# TO DO
The expected output is an exact copy of the lines from the one containing "You are a GUI" to the final line below, minus any pictures.

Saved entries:
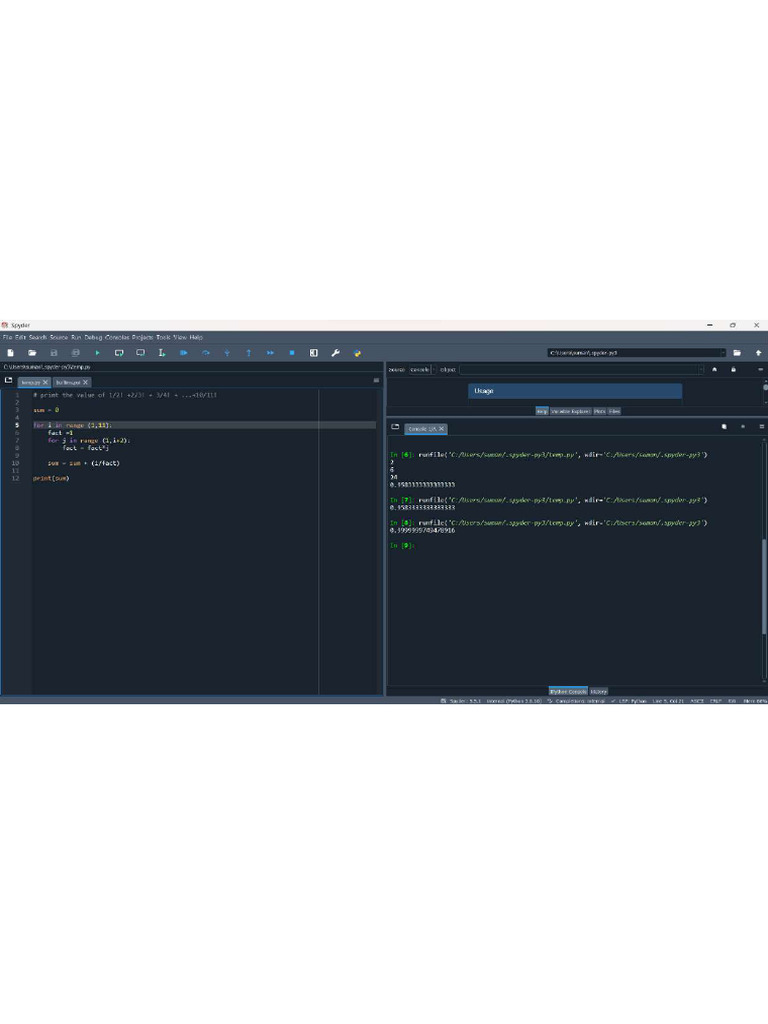Click the LSP Python status bar item
Screen dimensions: 768x1024
(632, 701)
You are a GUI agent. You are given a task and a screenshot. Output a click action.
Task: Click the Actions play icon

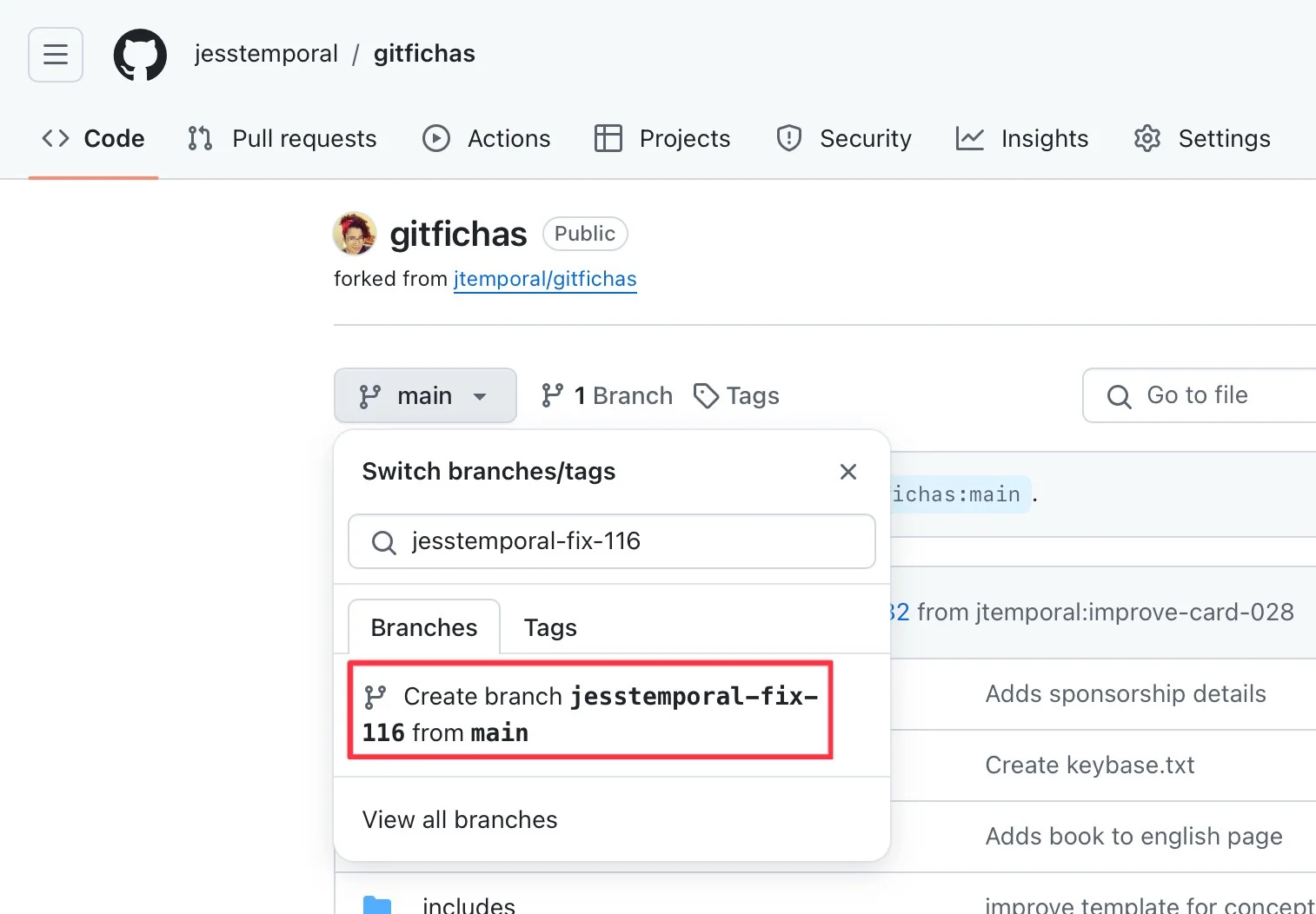(435, 138)
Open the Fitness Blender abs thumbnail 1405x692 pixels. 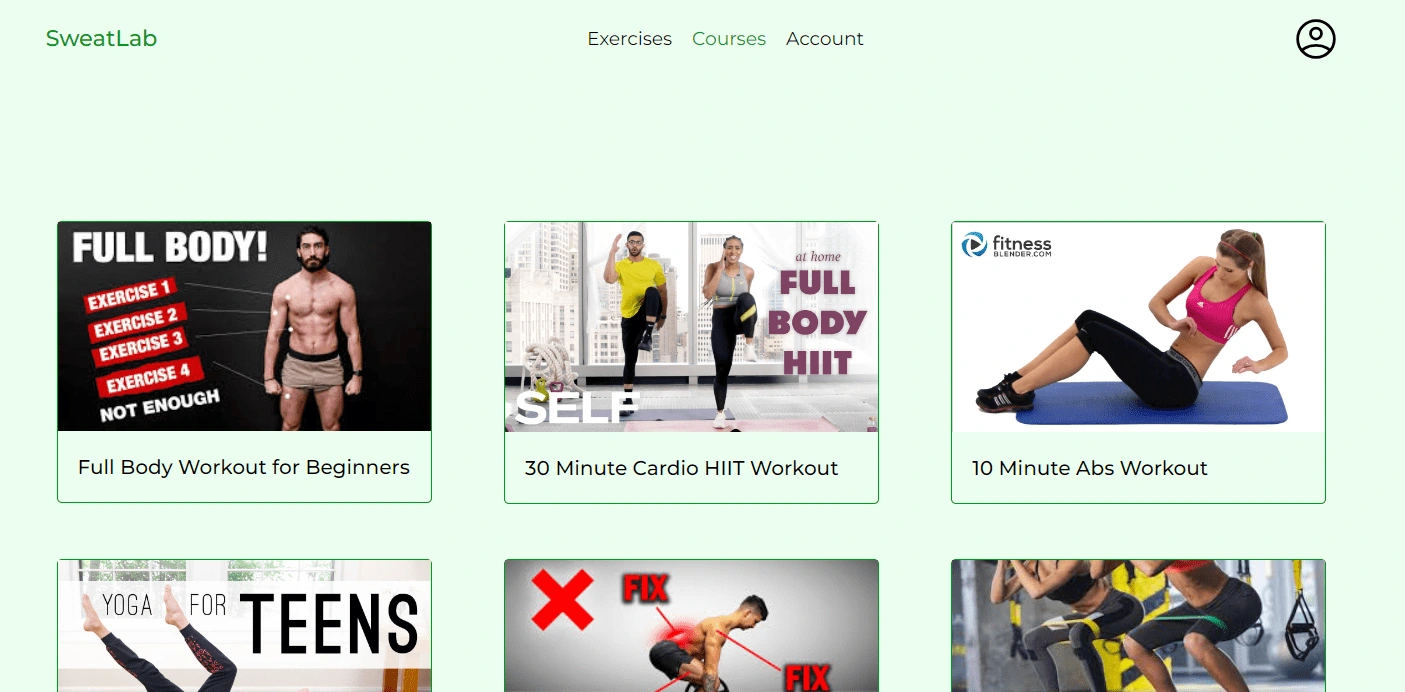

# RESULT BELOW
You are a GUI agent. You are given a task and a screenshot. Output a click action.
Task: Click the Actions play icon

(435, 138)
Open the Fitness Blender abs thumbnail 1405x692 pixels. 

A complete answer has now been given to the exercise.